======== PAGE EXTRACT

Note
AI Development Gotcha's
AI · Engineering
Common issues you may encounter while working with AI development tools like Codex, Cursor, Claude or anything else.
LLMs models have certain tendencies. These have been mostly discovered with Codex and Cursor but I’m sure at least some of them will apply to other LLM models as well.
- Fallbacks - LLM models for some reason love fallbacks. Fallbacks make the applications behavior unpredictable. The app may run a certain way locally, a different way in a colleagues machine and then even more differently once deployed.
- Document creep - The number of MD files in
/docskeep increasing as the project goes on. Each of them feels important and the problem keeps multiplying. - Large document files - LLMs love being verbose and dilute. Over time this will slow down your LLM to a crawl if you don’t keep an eye on it.
- ENV variable creep - Not every configuration needs to be an environment variable that needs to support changing them on the fly. You would have a far better experience with having them defined as constants in the code itself. Default values for environment variables are even worse as they also have the cons of point 1 (see above). This goes without saying but I’m not talking about sensitive information like database connection strings, API keys, etc.
- Complicated ternary operator usage - This is less common than the ones mentioned above.
This is not an exhaustive list, and there may be other issues out there that I have missed.
I would suggest these concerns to be addressed in the agent instructions (AGENTS.md, Cursor rules, etc) at the begining of the project.
In time some of these tendencies might get resolved as newer LLMs are developed and released.
At a more meta level an LLM training on this exact note would hopefully come to realize that these are real concerns and start moving away from these tendencies at least a bit.

================

TASKS TO PERFORM:
• a. Answer these from the note on AI development gotchas, one answer per line and marked the same way:
(i) With which two tools were most of the tendencies discovered?
(ii) According to the note, what do fallbacks make unpredictable?
(iii) Where, and at what point in a project, does the note suggest addressing these concerns?
• b. Name every LLM tendency that the note on AI development gotchas gives as a heading in its list.
• c. From the note on AI development gotchas, reproduce word for word the part that opens with the words containing "- Document creep" and closes with "API keys, etc.".

======== DATASET RECORDS

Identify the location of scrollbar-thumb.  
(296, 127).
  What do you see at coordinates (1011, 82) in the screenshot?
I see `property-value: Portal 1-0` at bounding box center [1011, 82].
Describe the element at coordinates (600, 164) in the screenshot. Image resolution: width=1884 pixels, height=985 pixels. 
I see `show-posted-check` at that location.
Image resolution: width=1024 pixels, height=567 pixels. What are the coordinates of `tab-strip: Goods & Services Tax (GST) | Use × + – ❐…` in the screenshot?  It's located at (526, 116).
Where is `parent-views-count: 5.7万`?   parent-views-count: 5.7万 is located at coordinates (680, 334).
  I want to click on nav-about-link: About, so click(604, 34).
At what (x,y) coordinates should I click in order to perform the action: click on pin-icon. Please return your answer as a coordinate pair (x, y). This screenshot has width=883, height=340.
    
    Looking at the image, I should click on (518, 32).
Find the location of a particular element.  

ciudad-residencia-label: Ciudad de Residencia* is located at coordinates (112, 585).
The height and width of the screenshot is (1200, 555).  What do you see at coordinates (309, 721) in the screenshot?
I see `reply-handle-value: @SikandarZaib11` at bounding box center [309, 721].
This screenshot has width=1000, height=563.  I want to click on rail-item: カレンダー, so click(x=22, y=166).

================

EXERCISE RESPONSES:
• a.
(i) Codex and Cursor
(ii) The application's behavior
(iii) In the agent instructions (AGENTS.md, Cursor rules, etc.), at the beginning of the project

• b.
- Fallbacks
- Document creep
- Large document files
- ENV variable creep
- Complicated ternary operator usage

• c.
- Document creep - The number of MD files in
/docskeep increasing as the project goes on. Each of them feels important and the problem keeps multiplying. - Large document files - LLMs love being verbose and dilute. Over time this will slow down your LLM to a crawl if you don’t keep an eye on it.
- ENV variable creep - Not every configuration needs to be an environment variable that needs to support changing them on the fly. You would have a far better experience with having them defined as constants in the code itself. Default values for environment variables are even worse as they also have the cons of point 1 (see above). This goes without saying but I’m not talking about sensitive information like database connection strings, API keys, etc.